» What is needed:
Using the entries below, output each line exactly from the first through the one that contains "Image resolution: width=990".

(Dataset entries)
::::::::::

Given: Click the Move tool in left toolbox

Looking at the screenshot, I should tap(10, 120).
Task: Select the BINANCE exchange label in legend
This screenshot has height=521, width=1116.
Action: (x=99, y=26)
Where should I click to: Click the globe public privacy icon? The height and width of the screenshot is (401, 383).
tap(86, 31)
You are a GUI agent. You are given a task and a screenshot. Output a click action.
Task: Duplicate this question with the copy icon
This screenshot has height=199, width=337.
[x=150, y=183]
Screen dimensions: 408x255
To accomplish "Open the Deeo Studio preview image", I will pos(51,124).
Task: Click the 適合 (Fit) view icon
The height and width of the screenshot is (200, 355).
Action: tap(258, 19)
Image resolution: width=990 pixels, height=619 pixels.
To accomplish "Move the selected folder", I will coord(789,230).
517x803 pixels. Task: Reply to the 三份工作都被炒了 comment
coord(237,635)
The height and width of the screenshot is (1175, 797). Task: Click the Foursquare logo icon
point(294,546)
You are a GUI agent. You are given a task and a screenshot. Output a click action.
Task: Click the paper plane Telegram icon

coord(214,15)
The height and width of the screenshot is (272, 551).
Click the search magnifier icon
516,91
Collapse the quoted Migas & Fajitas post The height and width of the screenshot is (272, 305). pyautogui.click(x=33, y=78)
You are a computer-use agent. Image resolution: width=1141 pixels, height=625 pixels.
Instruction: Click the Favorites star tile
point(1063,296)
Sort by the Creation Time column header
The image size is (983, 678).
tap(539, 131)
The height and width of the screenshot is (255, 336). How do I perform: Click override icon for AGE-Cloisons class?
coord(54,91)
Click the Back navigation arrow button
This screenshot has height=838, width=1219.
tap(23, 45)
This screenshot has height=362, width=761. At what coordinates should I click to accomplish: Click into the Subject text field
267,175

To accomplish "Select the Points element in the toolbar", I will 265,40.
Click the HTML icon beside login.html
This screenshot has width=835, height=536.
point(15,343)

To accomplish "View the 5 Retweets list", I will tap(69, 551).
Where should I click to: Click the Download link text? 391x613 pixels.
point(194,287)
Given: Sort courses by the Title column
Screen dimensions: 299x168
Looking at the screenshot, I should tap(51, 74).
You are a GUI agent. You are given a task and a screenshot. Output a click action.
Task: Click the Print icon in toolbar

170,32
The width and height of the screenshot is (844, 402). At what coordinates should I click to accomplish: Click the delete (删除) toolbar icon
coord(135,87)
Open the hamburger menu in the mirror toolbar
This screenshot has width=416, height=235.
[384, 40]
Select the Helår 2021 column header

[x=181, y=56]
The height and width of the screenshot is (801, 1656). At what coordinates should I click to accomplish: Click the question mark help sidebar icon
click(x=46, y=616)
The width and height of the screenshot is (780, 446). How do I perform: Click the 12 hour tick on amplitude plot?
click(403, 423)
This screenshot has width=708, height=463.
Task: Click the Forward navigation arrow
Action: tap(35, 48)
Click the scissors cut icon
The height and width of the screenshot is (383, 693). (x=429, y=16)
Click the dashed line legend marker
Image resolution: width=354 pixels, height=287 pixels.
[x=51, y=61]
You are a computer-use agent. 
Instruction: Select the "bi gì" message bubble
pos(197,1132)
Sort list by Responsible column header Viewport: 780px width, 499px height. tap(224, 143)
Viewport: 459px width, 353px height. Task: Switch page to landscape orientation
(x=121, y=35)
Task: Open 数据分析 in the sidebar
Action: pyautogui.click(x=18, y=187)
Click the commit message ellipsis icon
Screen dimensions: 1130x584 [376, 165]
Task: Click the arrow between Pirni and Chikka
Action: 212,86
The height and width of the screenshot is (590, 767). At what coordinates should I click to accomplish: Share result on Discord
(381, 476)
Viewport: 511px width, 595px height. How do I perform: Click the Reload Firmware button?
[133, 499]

::::::::::

» Task answer:
Given: Click the Move tool in left toolbox

Looking at the screenshot, I should tap(10, 120).
Task: Select the BINANCE exchange label in legend
This screenshot has height=521, width=1116.
Action: (x=99, y=26)
Where should I click to: Click the globe public privacy icon? The height and width of the screenshot is (401, 383).
tap(86, 31)
You are a GUI agent. You are given a task and a screenshot. Output a click action.
Task: Duplicate this question with the copy icon
This screenshot has height=199, width=337.
[x=150, y=183]
Screen dimensions: 408x255
To accomplish "Open the Deeo Studio preview image", I will pos(51,124).
Task: Click the 適合 (Fit) view icon
The height and width of the screenshot is (200, 355).
Action: tap(258, 19)
Image resolution: width=990 pixels, height=619 pixels.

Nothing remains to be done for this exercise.